Remember that show from probably 20 years ago called, “Are You Afraid of the Dark”? I do for two reasons, one being that yes, indeed, I am afraid of the dark. The second being one episode of the show, that I happened to see because my babysitter was watching it, featured a child being pulled under the bed by his ankles. The culprit? The Sandman of course. I still cannot stand by my bed. Enter the “run and leap” into the bed as Matt calls it.
The dark represents some of my greatest fears and the reality that I fear the unknown more than anything else. For those that know (and love) me, you accept I am a plans and systems girl. A year ago, you could have sent my mood spiraling into the abyss simply by changing one small detail. Neurotic? Yes. My name is Amanda and I admit I had a problem. Step one of the recovery process complete.

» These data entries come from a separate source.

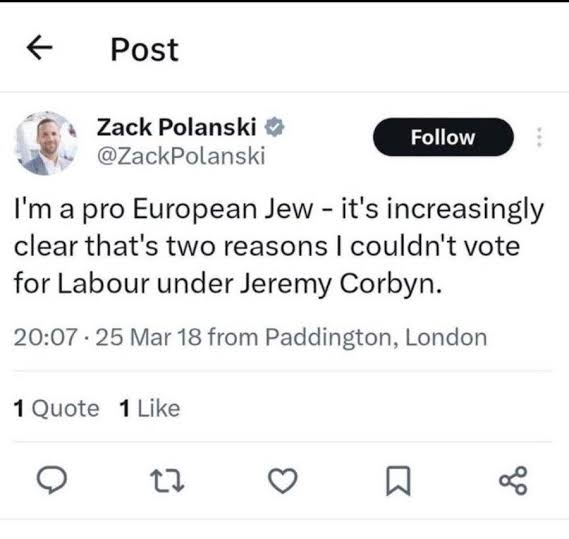Screen dimensions: 569x539
Task: Click the verified badge beside Zack Polanski
Action: coord(274,127)
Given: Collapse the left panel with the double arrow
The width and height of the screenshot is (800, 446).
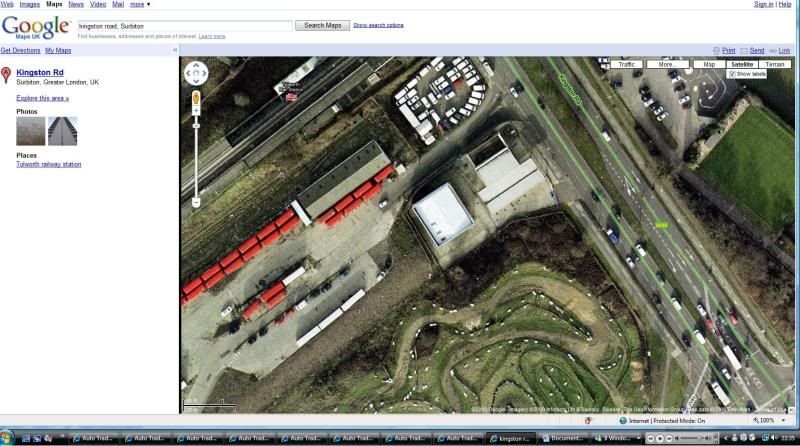Looking at the screenshot, I should point(175,50).
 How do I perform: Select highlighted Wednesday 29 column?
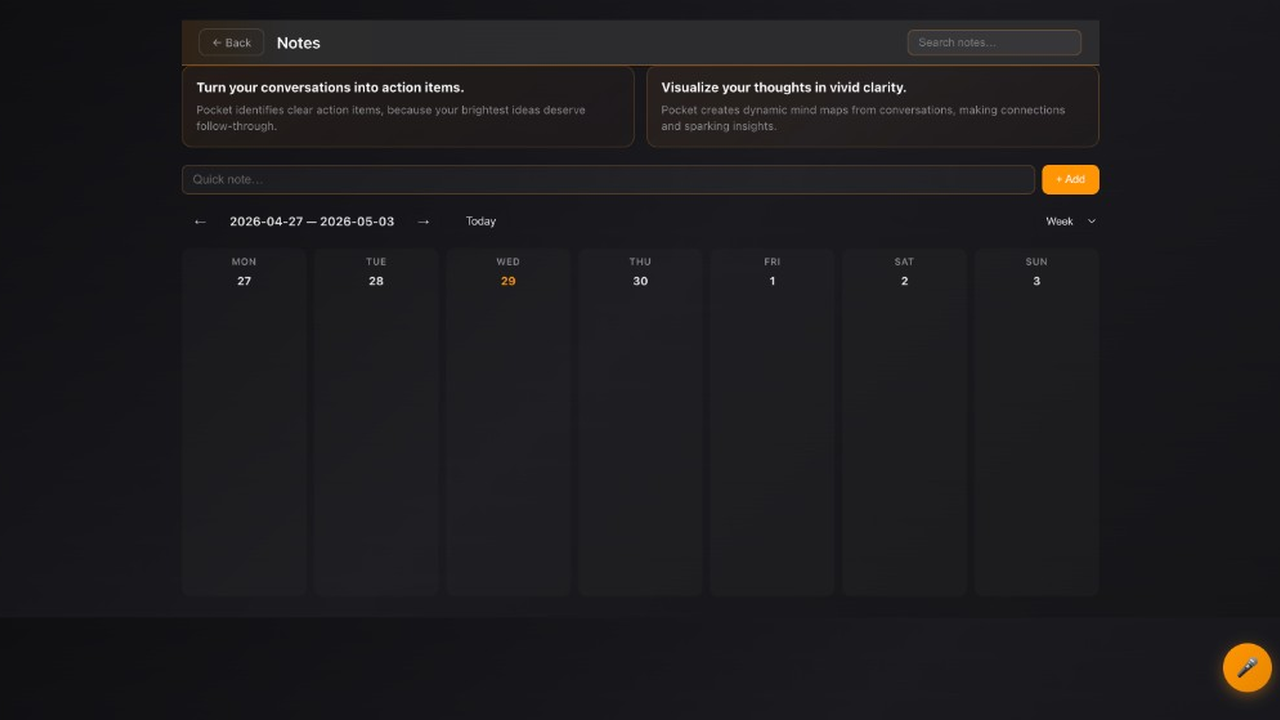coord(508,422)
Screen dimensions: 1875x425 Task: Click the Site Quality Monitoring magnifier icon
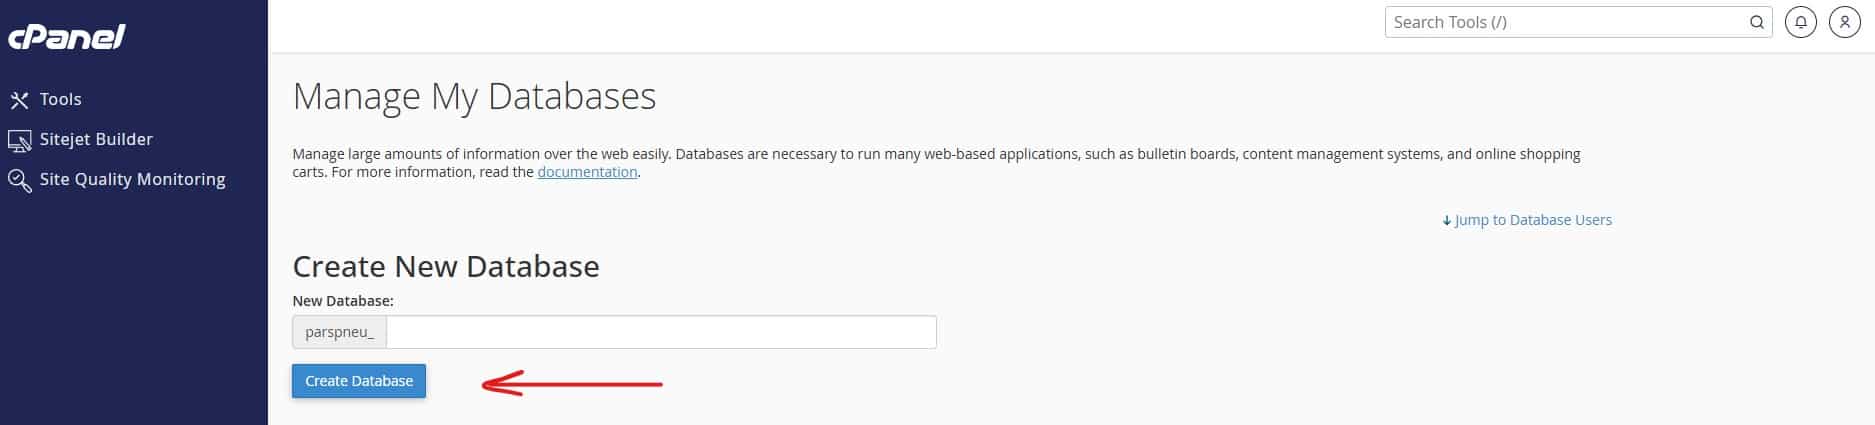pos(19,181)
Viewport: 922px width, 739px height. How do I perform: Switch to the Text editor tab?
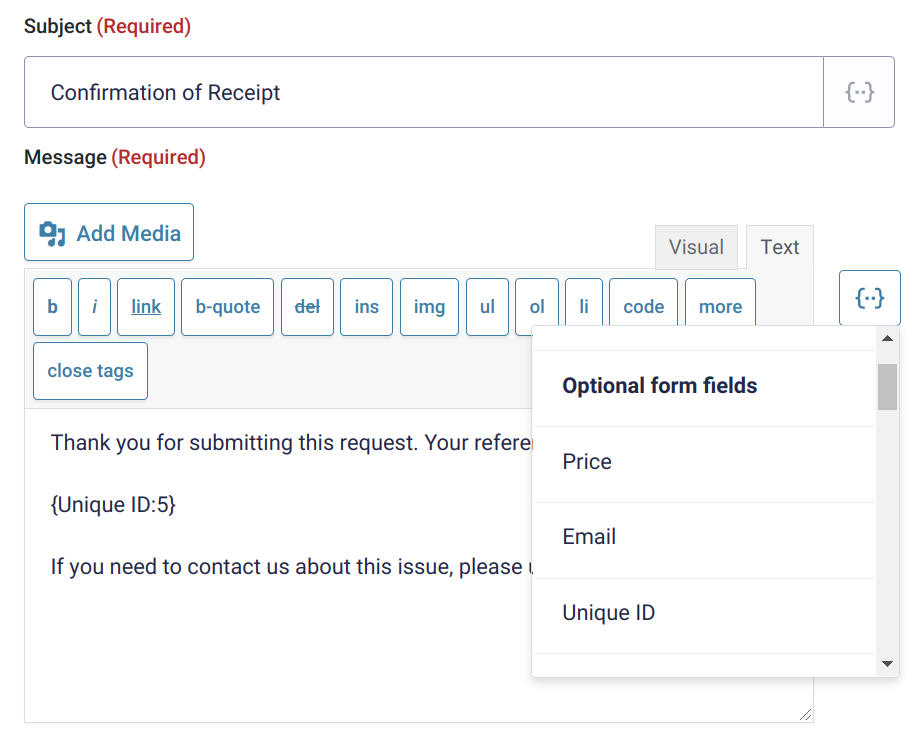(780, 247)
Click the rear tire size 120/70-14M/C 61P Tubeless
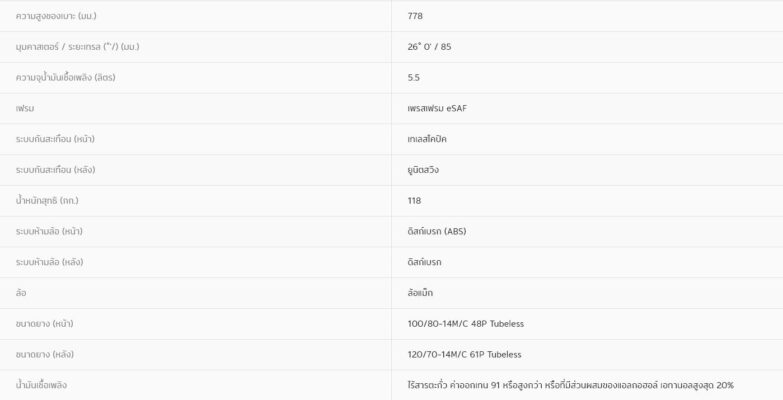 click(x=465, y=354)
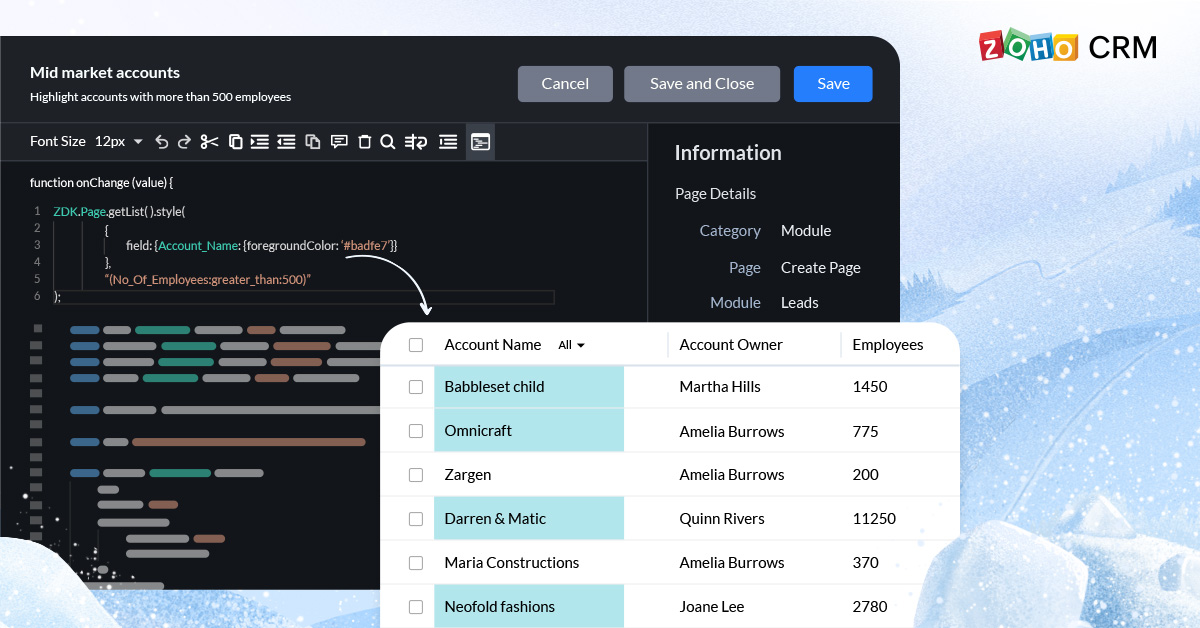The height and width of the screenshot is (628, 1200).
Task: Click the redo arrow in editor toolbar
Action: (x=184, y=142)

A year ago, if you asked me, what my greatest fear was, I would have said cancer. If you asked me to cull that answer down further to a specific type, or place the cancer manifests itself, I would have said the brain. What a walk into the dark unknown have we been pushed into. What a full-on confrontation of my greatest fears. And, my oh my, what bright stars have been revealed. What disciplines we have learned. What love has revealed itself on the hardest days and the longest nights. Thank you Lord, for dark nights, and thank you Lord for bright stars.